Bitsight’a göre, artan ulusal güvenlik endişelerine ve hükümet kısıtlamalarına rağmen, Çin askeri bağlantılı şirketler ABD dijital tedarik zincirine derinden gömülü.
Birçoğu ABD Savunma Bakanlığı tarafından “Çin askeri şirketleri” olarak belirlenen bu kuruluşlar, ABD işletmelerini ve kritik endüstrileri potansiyel siber güvenlik tehditlerine maruz bırakarak temel dijital altyapı sağlamaya devam ediyor.
BYTEDANCE Group (Tiktok’un ana şirketi) sadece ABD pazarının% 35,4’üne bağlıdır ve potansiyel yasaklarla karşılaşan yüksek profilli şirketlerin bile yaygın olarak nasıl kullanıldığını göstermektedir.

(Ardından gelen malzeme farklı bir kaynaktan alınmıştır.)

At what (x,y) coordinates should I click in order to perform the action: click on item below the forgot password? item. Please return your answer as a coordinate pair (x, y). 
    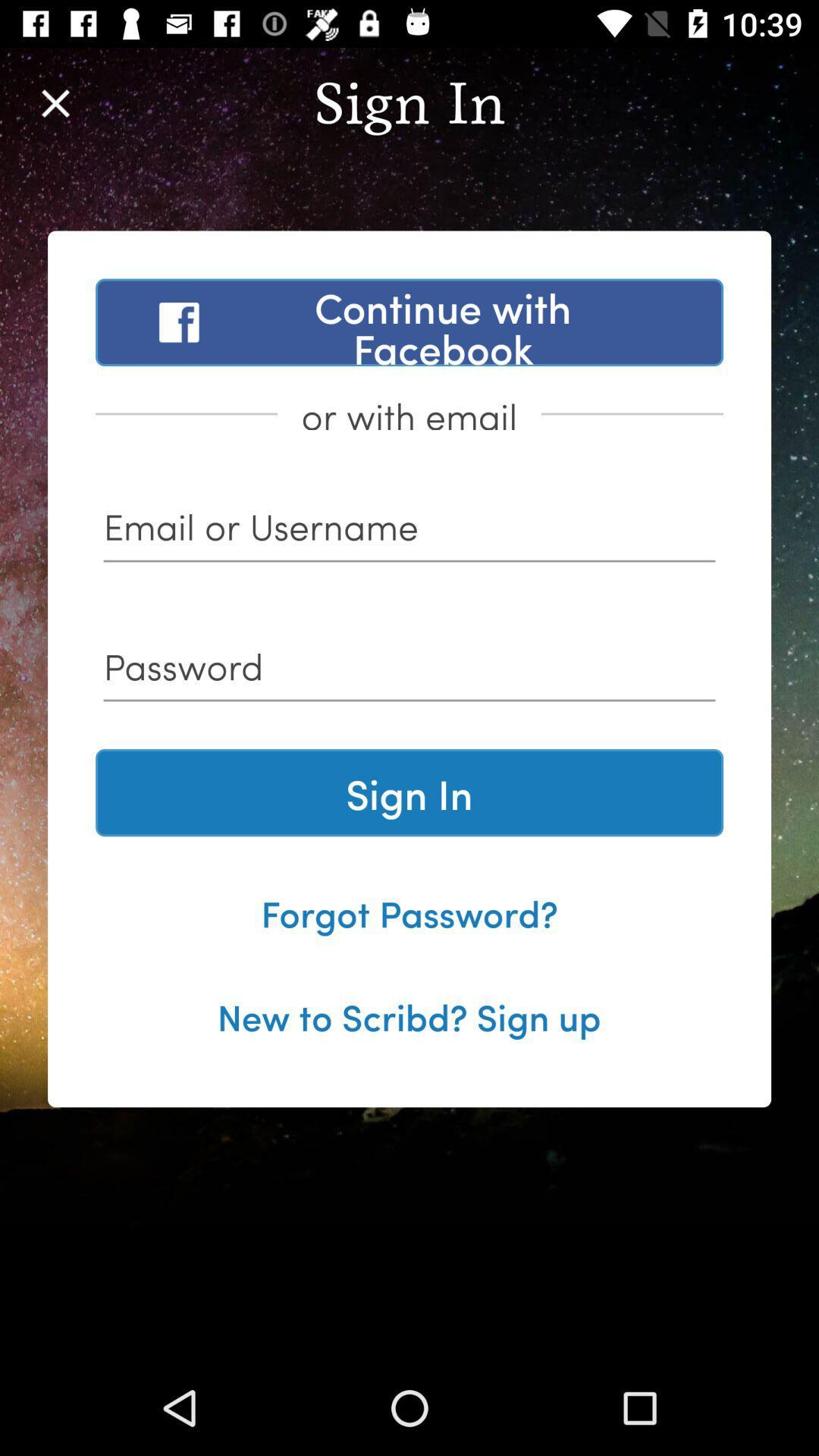
    Looking at the image, I should click on (408, 1015).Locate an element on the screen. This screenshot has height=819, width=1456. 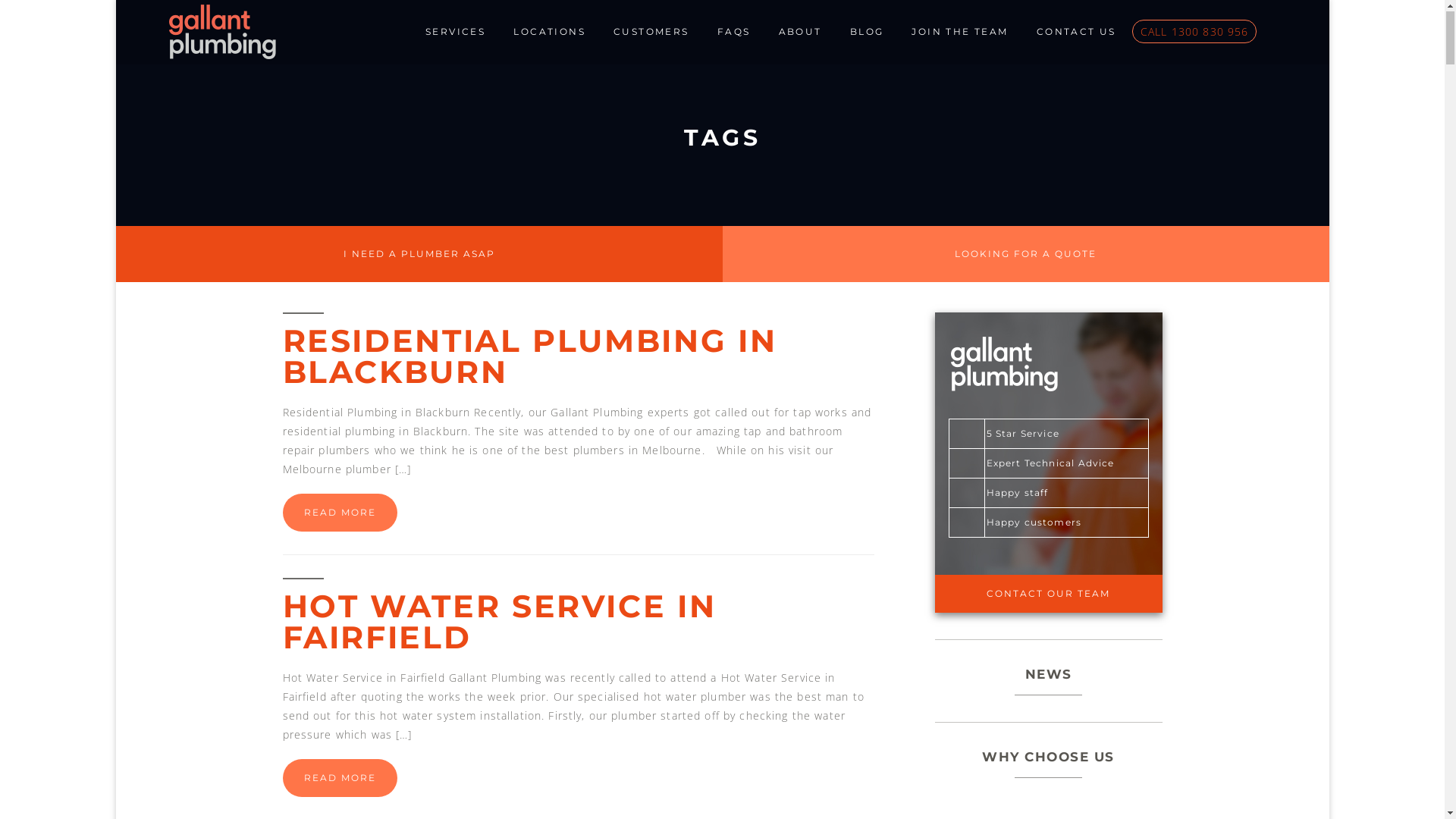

Bu sağlayıcılara devam eden güven, dijital tedarik zincirini yabancı hükümet etkisine karşı güvence altına alma zorluğunun altını çizmektedir. Artan inceleme ve düzenleyici çabalarla bile, Çin devletine bağlı firmalar ABD endüstrilerinde önemli bir dayanak sürüyor, bu da kuruluşların satıcı ilişkilerini değerlendirmelerini ve potansiyel riskleri azaltmalarını kritik hale getiriyor.
Daha küçük yazılım sağlayıcıları endüstri risklerini artırır
“Big Tech” şirketleri tedarik zinciri güvenlik tartışmalarına hükmederken, daha küçük özel yazılım sağlayıcıları sektörler ve endüstriler için de önemli risk oluşturabilir.
Bazı niş sağlayıcılar sadece bir avuç şirkete hizmet vermektedir, ancak enerji, finans ve lojistik gibi sektörlerde büyük pazar payını desteklemektedir. En kritik yazılım ve altyapı sağlayıcılarından bazıları 50’den az çalışanla faaliyet göstermektedir, ancak teknolojileri Fortune 500 şirketlerine ve küresel işletmelere yerleştirilmiştir.
Havacılık, kamu hizmetleri ve finansal hizmetler büyük ölçüde sadece birkaç özel sağlayıcıya dayanmaktadır. Bu şirketlerden birinde bir güvenlik başarısızlığı, endüstriler içinde ve arasında basamaklı etkileri tetikleyebilir.
Sağlayıcılar artan siber güvenlik zorluklarıyla karşı karşıya
Sağlayıcılar olarak bilinen dijital ürün ve hizmetler sağlayan kuruluşlar, hizmet ettikleri işletmelerden çok daha büyük siber güvenlik zorluklarıyla karşı karşıya. Daha büyük saldırı yüzeyleri, daha karmaşık satıcı ilişkileri ve artan risk maruziyeti ile sağlayıcılar kendi ekosistemlerini güvence altına almak için daha güçlü önlemler almalıdır.
Sağlayıcılar 2,5 kat daha fazla ürün kullanıyor ve tüketicilerden 10 kat daha fazla internete dönük varlığa sahip ve bu da onları siber tehditlere daha fazla maruz bırakıyor. Sağlayıcılar, riske maruz kalmasını artıran ve bunları daha karmaşık hale getirebilen çoklu alt sağlayıcılara bağlıdır.
Sağlayıcılar, DMARC, SPF, DKIM ve DNSSEC dahil olmak üzere altı güvenlik standartlarından dördünde tüketicilerden daha iyi performans gösterirken, yama yönetimi, açık portlar, güvensiz sistemler ve botnet enfeksiyonları gibi alanlarda geride kalırlar.
Bitsight baş araştırma bilimcisi Ben Edwards, “Geçen yıl boyunca, dijital tedarik zincirindeki olayların küresel ekonomi genelinde nasıl büyük bir dalgalanma etkisine sahip olabileceğini vurgulayan son derece görünür güvenlik olayları gördük” dedi. “Güvenlik bilincine sahip şirketler bile tedarik zincirlerindeki zayıflıklara karşı savunmasızdır. Kuruluşlar, üçüncü taraf satıcılarını ve tedarikçilerini sürekli olarak değerlendirmeli ve güvenlik boşluklarını kapatmak için proaktif olarak çalışmalıdır.”
Rapor, 61 milyondan fazla dijital tedarik zinciri ilişkisinin 500.000 kuruluşunun, 40.000 ürün ve 12.000 sağlayıcının analizine dayanmaktadır.